Re: [PERFORM] Number of tables

2009-08-31 Thread Mike Ivanov

Fabio La Farcioli wrote:

Hi to all,

i am developing a web app for thousands users (1.000/2.000).

Each user have a 2 table of work...I finally have 2.000 (users) x 2 
tables = 4.000 tables!


As a someone with a ~50K-table database, I can tell you it's definitely 
possible to survive with such a layout :-)
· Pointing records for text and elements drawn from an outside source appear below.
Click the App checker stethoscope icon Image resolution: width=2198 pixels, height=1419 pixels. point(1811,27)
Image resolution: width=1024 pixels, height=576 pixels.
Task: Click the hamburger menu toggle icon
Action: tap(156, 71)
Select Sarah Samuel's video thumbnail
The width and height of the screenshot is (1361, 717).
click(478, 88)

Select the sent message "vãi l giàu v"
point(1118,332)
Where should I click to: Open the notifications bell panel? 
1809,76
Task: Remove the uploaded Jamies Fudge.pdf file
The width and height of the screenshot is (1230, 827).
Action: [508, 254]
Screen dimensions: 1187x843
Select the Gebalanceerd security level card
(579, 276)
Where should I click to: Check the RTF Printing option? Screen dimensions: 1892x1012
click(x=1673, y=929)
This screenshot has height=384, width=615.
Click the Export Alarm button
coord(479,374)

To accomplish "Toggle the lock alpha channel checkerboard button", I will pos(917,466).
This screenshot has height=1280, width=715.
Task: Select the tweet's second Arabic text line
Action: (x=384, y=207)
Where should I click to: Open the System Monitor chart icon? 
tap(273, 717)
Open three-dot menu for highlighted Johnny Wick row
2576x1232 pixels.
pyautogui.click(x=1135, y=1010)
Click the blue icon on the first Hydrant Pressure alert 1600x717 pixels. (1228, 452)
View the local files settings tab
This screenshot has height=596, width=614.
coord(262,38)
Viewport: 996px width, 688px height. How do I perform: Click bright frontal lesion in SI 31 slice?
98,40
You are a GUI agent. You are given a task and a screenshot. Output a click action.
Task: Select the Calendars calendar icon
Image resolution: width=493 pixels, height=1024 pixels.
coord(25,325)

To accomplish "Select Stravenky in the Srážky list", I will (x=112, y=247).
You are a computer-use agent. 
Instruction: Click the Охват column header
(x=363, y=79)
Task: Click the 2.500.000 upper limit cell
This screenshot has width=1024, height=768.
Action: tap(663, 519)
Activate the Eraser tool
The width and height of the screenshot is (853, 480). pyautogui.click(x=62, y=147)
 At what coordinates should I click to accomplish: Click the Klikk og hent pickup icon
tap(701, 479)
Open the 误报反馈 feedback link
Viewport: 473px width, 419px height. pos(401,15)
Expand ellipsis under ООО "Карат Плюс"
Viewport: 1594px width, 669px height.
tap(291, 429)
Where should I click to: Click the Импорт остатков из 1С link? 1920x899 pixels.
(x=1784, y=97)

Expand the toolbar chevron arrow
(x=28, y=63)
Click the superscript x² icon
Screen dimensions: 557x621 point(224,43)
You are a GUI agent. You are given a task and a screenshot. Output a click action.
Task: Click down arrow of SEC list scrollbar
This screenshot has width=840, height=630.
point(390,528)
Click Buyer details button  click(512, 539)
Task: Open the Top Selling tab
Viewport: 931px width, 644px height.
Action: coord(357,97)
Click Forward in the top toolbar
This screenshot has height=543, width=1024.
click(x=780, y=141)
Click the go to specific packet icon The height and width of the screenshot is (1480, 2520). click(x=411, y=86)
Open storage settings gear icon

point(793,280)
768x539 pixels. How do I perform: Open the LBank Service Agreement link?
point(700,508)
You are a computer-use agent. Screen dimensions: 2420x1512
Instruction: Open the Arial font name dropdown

However, expect very slow (hours) pg_dump, \dt and everything else that 
requires reading schema information for the whole db.



Mike


--
Sent via pgsql-performance mailing list (pgsql-performance@postgresql.org)
To make changes to your subscription:
http://www.postgresql.org/mailpref/pgsql-performance


Re: [PERFORM] Number of tables

2009-08-31 Thread Greg Stark
On Tue, Sep 1, 2009 at 1:19 AM, Mike Ivanovmi...@activestate.com wrote:
 i am developing a web app for thousands users (1.000/2.000).

 Each user have a 2 table of work...I finally have 2.000 (users) x 2 tables
 = 4.000 tables!

 As a someone with a ~50K-table database, I can tell you it's definitely
 possible to survive with such a layout :-)

The usual recommendation is to have a single table (or two tables in
this case) with userid forming part of the primary key in addition to
whatever identifies the records within the user's set of data. You may
not expect to be need to run queries which combine multiple users'
data now but you will eventually.

This doesn't work so great when each user is going to be specifying
their own custom schema on the fly but that's not really what
relational databases were designed for. For that you might want to
look into the hstore contrib module or  something like CouchDB (which
can be combined with Postgres I hear)


-- 
greg
http://mit.edu/~gsstark/resume.pdf

-- 
Sent via pgsql-performance mailing list (pgsql-performance@postgresql.org)
To make changes to your subscription:
http://www.postgresql.org/mailpref/pgsql-performance


Re: [PERFORM] Number of tables

2009-08-31 Thread Mike Ivanov

Greg Stark wrote:

You may
not expect to be need to run queries which combine multiple users'
data now but you will eventually.
  


We store cross-user data in a separate schema, which solves all *our* 
problems.



This doesn't work so great when each user is going to be specifying
their own custom schema on the fly 


This works fine, at least we didn't encounter any issues with that.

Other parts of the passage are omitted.